What to do → Begin at the line below that holds "Политика конфиденциальности (1263, 2069)" and end at the line that holds "Handy fan (212, 1847)", transcribing each line exactly and skipping any picture.

Given data →
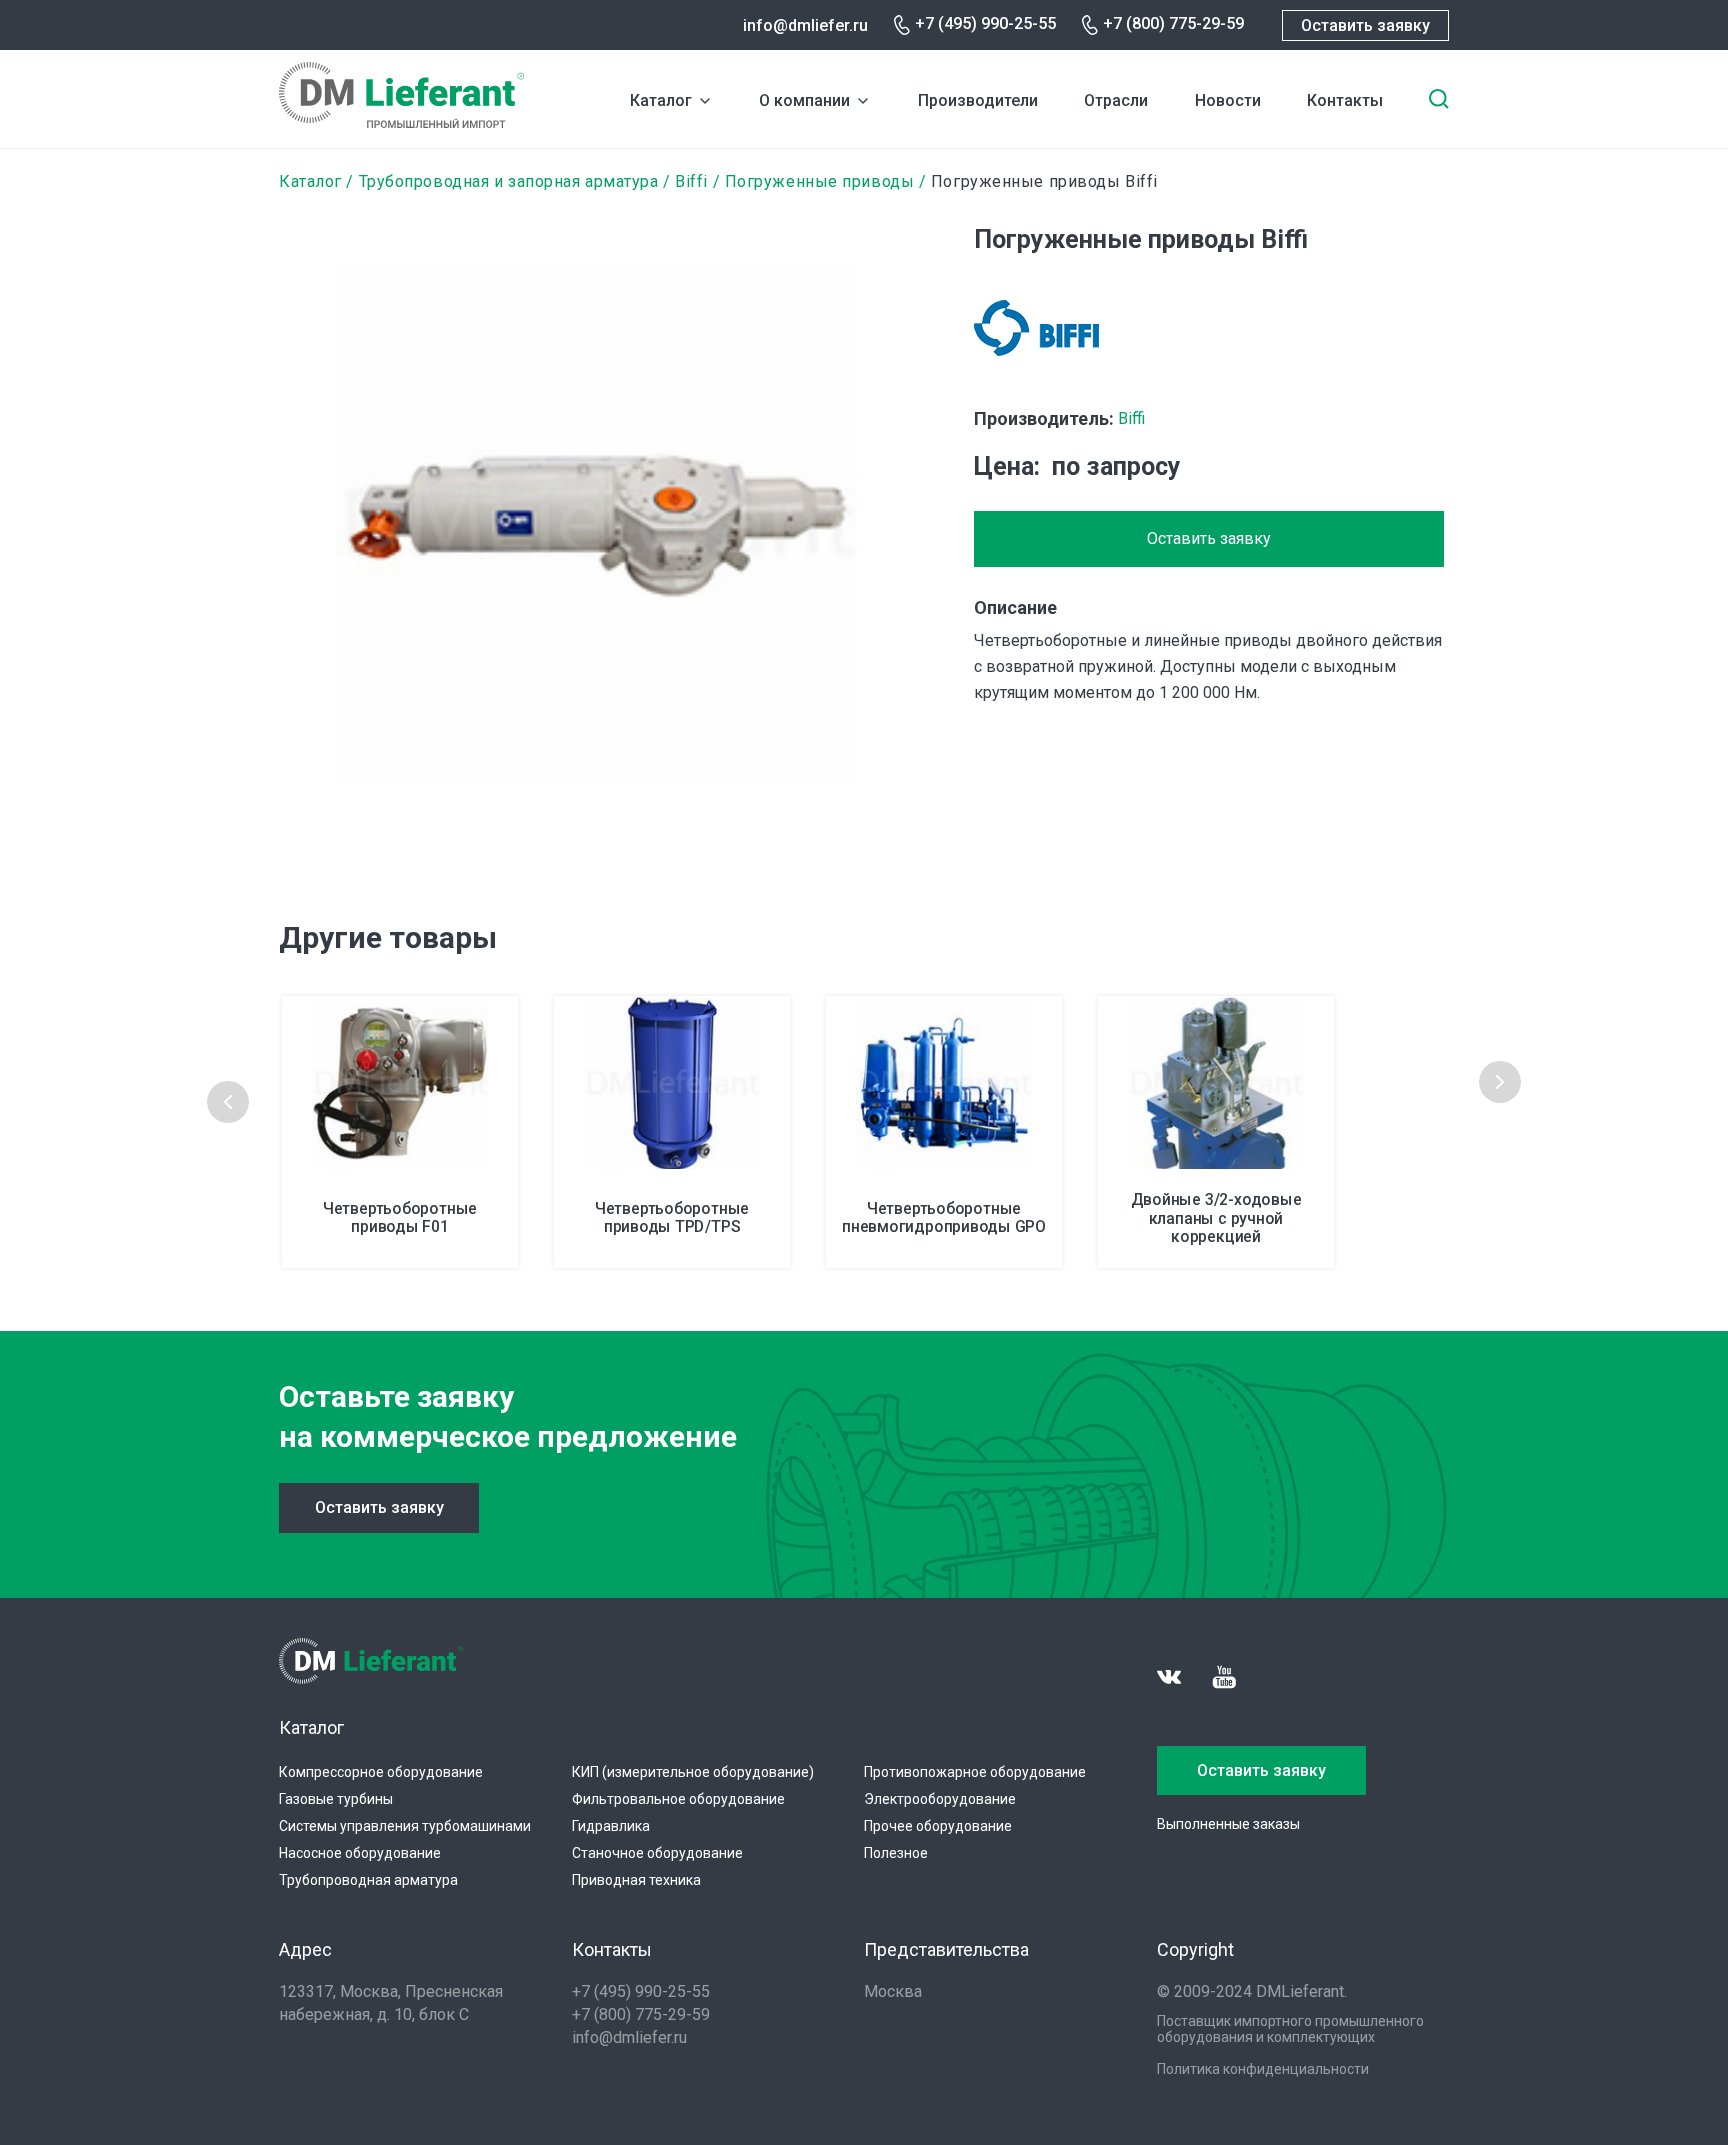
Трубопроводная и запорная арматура (509, 181)
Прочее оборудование (938, 1826)
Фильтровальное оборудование (678, 1799)
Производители (978, 100)
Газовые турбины (336, 1799)
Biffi (691, 181)
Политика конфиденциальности (1263, 2069)
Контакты (1345, 100)
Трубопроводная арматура (368, 1880)
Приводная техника (636, 1880)
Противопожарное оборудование (975, 1772)
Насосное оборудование (360, 1853)
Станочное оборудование (657, 1853)
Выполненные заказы (1228, 1824)
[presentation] (228, 1102)
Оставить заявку (1365, 25)
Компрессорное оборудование (381, 1772)
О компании (804, 100)
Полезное (896, 1853)
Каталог (661, 100)
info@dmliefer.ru (805, 25)
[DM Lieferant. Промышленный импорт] (401, 122)
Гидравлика (611, 1826)
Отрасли (1116, 100)
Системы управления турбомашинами (405, 1826)
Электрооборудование (940, 1799)
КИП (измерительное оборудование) (693, 1772)
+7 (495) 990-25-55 (985, 23)
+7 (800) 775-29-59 (1173, 23)
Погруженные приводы (820, 181)
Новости (1228, 100)
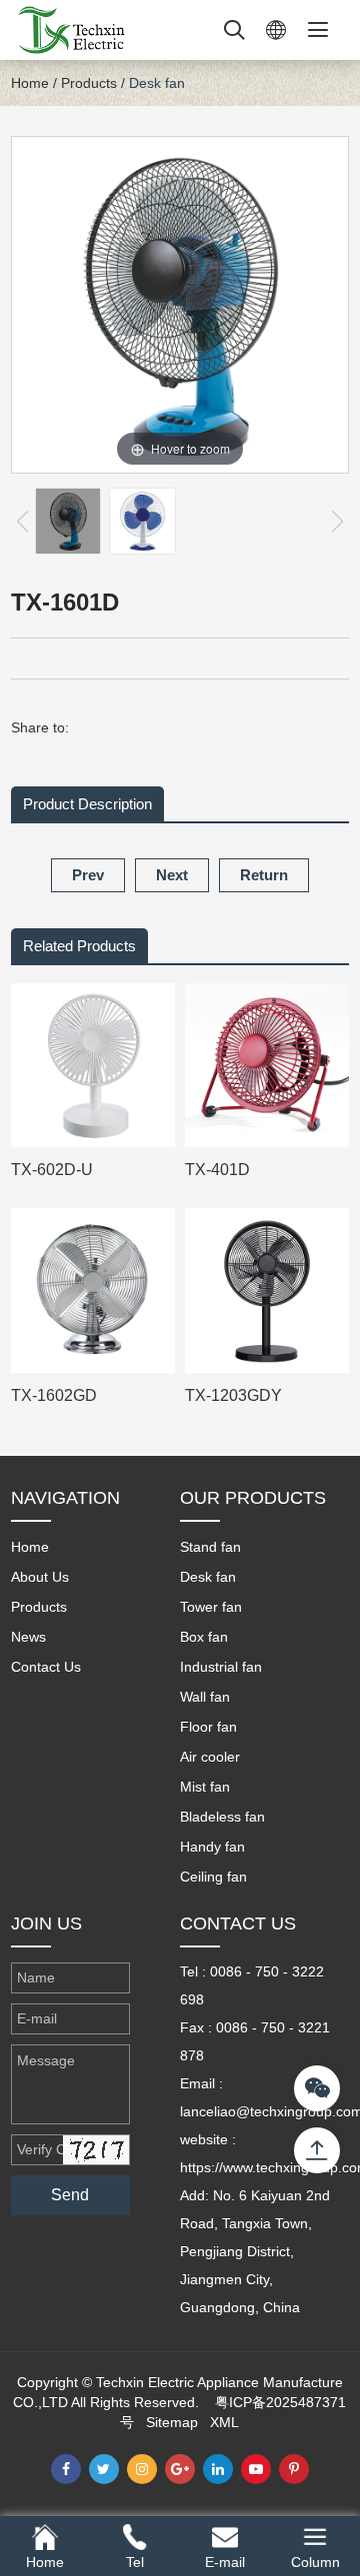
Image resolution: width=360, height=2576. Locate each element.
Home (30, 83)
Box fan (204, 1637)
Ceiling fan (213, 1877)
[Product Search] (234, 30)
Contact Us (46, 1667)
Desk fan (157, 83)
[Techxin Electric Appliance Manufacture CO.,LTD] (71, 29)
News (28, 1637)
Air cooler (210, 1757)
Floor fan (208, 1727)
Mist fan (205, 1787)
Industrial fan (221, 1667)
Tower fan (211, 1607)
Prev (88, 874)
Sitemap (172, 2422)
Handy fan (212, 1847)
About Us (40, 1577)
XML (224, 2422)
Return (264, 874)
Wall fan (205, 1697)
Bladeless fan (222, 1817)
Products (89, 83)
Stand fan (210, 1547)
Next (172, 874)
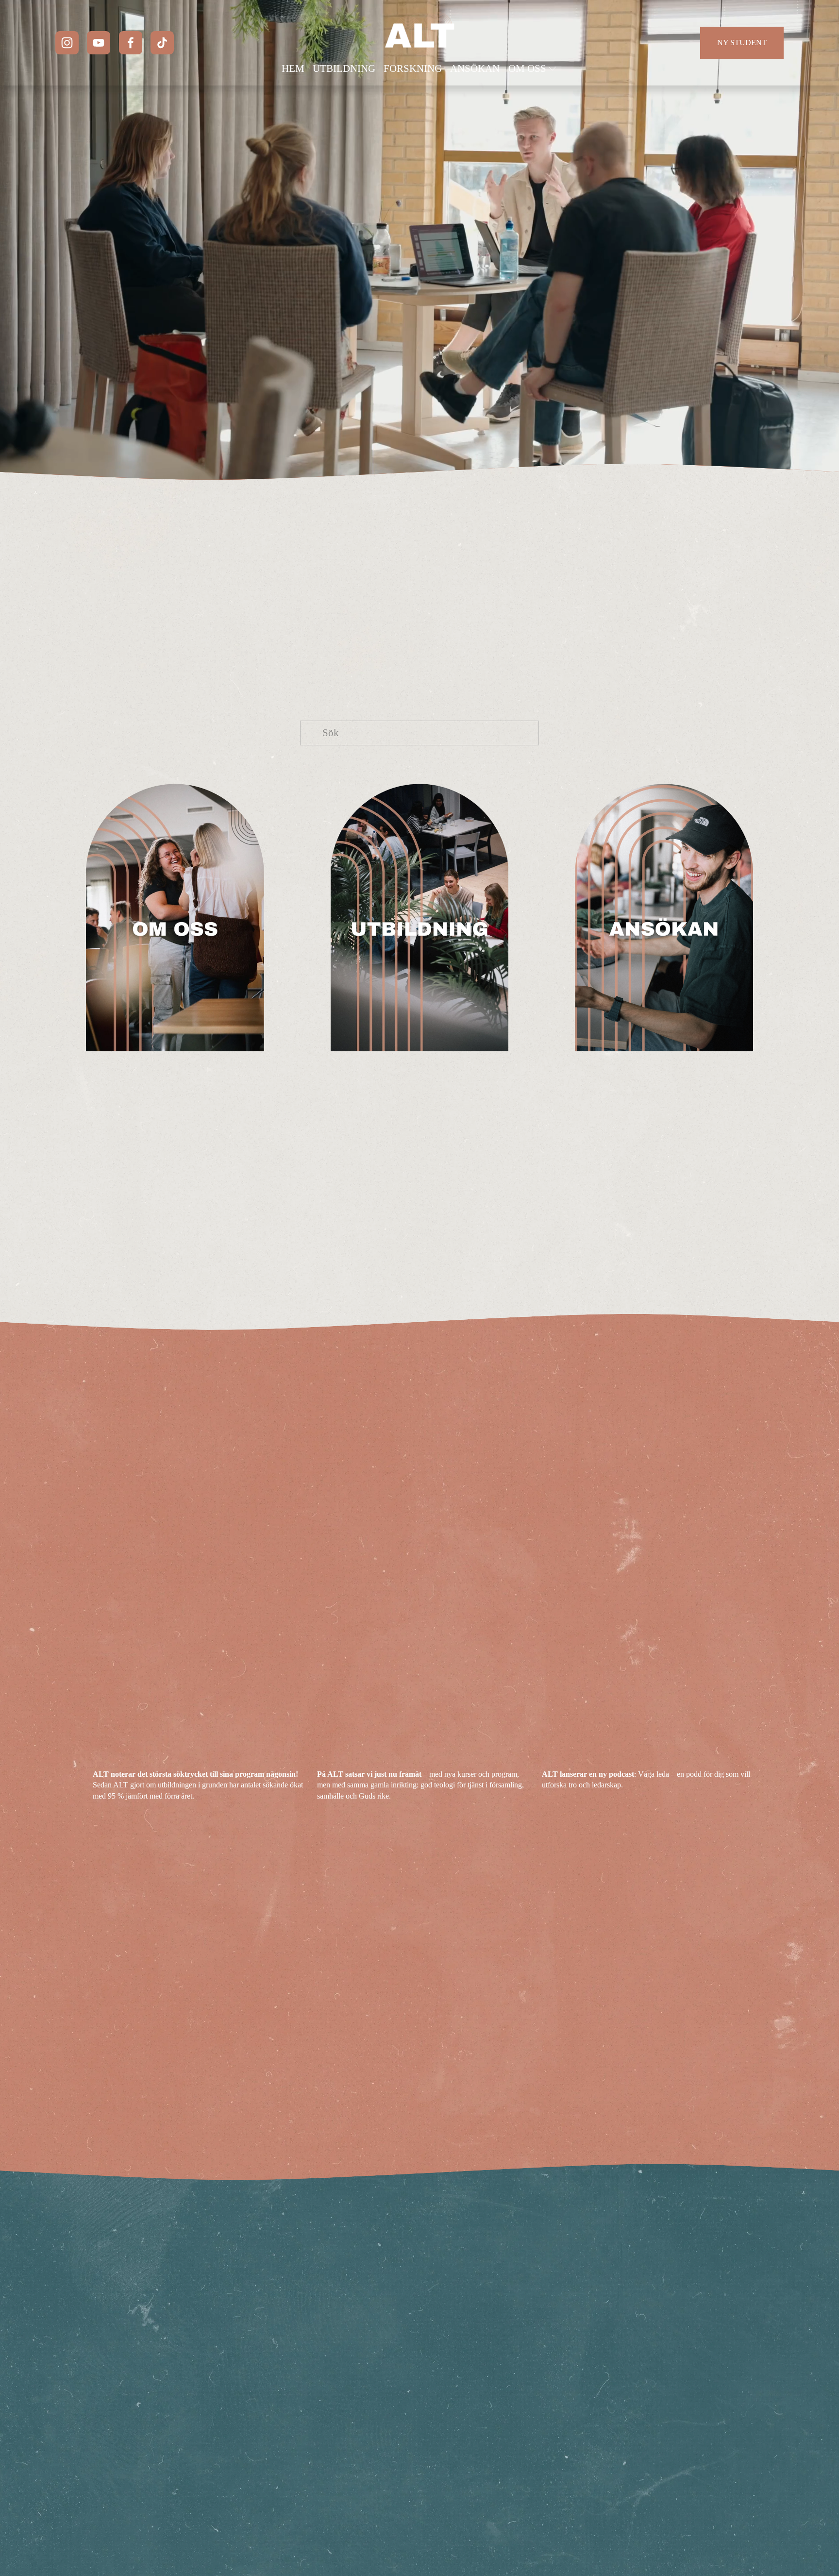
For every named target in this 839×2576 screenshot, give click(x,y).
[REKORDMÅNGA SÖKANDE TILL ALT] (198, 1758)
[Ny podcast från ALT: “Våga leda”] (647, 1758)
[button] (736, 1742)
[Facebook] (130, 42)
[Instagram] (67, 42)
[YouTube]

Finished exercise →
Политика конфиденциальности (1263, 2069)
Контакты (1345, 100)
Трубопроводная арматура (368, 1880)
Приводная техника (636, 1880)
Противопожарное оборудование (975, 1772)
Насосное оборудование (360, 1853)
Станочное оборудование (657, 1853)
Выполненные заказы (1228, 1824)
[presentation] (228, 1102)
Оставить заявку (1365, 25)
Компрессорное оборудование (381, 1772)
О компании (804, 100)
Полезное (896, 1853)
Каталог (661, 100)
info@dmliefer.ru (805, 25)
[DM Lieferant. Промышленный импорт] (401, 122)
Гидравлика (611, 1826)
Отрасли (1116, 100)
Системы управления турбомашинами (405, 1826)
Электрооборудование (940, 1799)
КИП (измерительное оборудование) (693, 1772)
+7 (495) 990-25-55 (985, 23)
+7 (800) 775-29-59 (1173, 23)
Погруженные приводы (820, 181)
Новости (1228, 100)
Image resolution: width=360, height=2576. Locate each element.
Home (30, 83)
Box fan (204, 1637)
Ceiling fan (213, 1877)
[Product Search] (234, 30)
Contact Us (46, 1667)
Desk fan (157, 83)
[Techxin Electric Appliance Manufacture CO.,LTD] (71, 29)
News (28, 1637)
Air cooler (210, 1757)
Floor fan (208, 1727)
Mist fan (205, 1787)
Industrial fan (221, 1667)
Tower fan (211, 1607)
Prev (88, 874)
Sitemap (172, 2422)
Handy fan (212, 1847)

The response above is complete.